Мне послышался сдержанный вздох. Какое самопожертвование, восхищенно подумал я – и даже несколько застеснялся собственного превосходства, очевидного и для родной матери моего друга и наставника. (Добавлю, что Эвклид виртуозно играл на фортепьяно, равнодушно блиставшем своей черной лаковой крышкой во время нашего разговора, и писал этюды маслом; я не раз слышал, что при наличии усидчивости из него вышел бы недюжинный пианист или художник.) «Сын мой, однако, живет во имя жизни, – вкрадчиво продолжила пожилая женщина, – его страдания и радости бескорыстны. Так дикарь воет от боли или пляшет у костра от восторга перед бытием. Что до вас, простите уж меня, то вы за чувствами – охотитесь, чтобы впоследствии использовать их для творчества. Вы молоды; стихи ваши несовершенны. Лично я верю, что вы станете прекрасным поэтом. Дай вам Бог! И в то же время корысть, о которой я говорю, в старости отравит все ваши воспоминания. Вы никогда не поймете, что в вашем опыте было искренним, а что совершалось только ради получения питательного материала для сочинительства. Как говорил кто-то из декадентов, быть может, вся жизнь только средство – уж не помню для чего, золотых снов, ярко-певучих миров или подобной чуши. Поэтому радость ваша – наигранна, страдания – полупритворны. Я думаю, что Богу – каков бы он ни был – угоднее живая жизнь, чем зарифмовывание своих страстей, ибо сообщать миру об испытанной гармонии – нецеломудренно».

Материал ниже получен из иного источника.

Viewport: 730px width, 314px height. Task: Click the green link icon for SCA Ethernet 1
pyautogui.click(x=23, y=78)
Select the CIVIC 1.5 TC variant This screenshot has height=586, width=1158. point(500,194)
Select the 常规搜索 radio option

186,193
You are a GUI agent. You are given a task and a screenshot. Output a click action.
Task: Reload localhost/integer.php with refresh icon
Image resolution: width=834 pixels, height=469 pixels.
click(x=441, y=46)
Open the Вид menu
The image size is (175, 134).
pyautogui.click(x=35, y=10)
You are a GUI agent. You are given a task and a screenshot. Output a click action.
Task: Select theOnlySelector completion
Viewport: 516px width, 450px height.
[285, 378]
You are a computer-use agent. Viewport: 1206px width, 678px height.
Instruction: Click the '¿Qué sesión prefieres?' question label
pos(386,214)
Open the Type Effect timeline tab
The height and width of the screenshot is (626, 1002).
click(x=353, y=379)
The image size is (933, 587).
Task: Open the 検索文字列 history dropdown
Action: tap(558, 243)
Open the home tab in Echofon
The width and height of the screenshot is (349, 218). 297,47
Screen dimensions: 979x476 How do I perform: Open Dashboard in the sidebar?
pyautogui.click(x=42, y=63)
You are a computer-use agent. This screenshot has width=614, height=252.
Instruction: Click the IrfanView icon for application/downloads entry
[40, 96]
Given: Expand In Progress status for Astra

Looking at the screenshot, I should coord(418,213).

Я почувствовал себя лопнувшим воздушным шариком и на несколько мгновений вполне возненавидел и своего наставника, и его многомудрую мать – которая сама, кстати, прожила сравнительно бурную жизнь московской художницы со склонностью к формализму, хотя под старость и стала ограничиваться акварельками в духе Добужинского и Бакста либо орнаментами, любовно составлявшимися из собственноручно собранной коктебельской гальки.
Теперь мне кажется, что вряд ли стоит поэту испытывать вину за корыстное использование собственной (и чужой) жизни. Вряд ли. Господь – как говорится, в неизреченной благости своей – соткал наше бытие из таких непримиримых противоречий, по сравнению с которым парадокс упрекнувшей меня талантливой женщины кажется детским лепетом. И тем не менее… Что нравственнее – переживать сущее во всей его неприкрытой и страшной полноте или заниматься сладким обманом?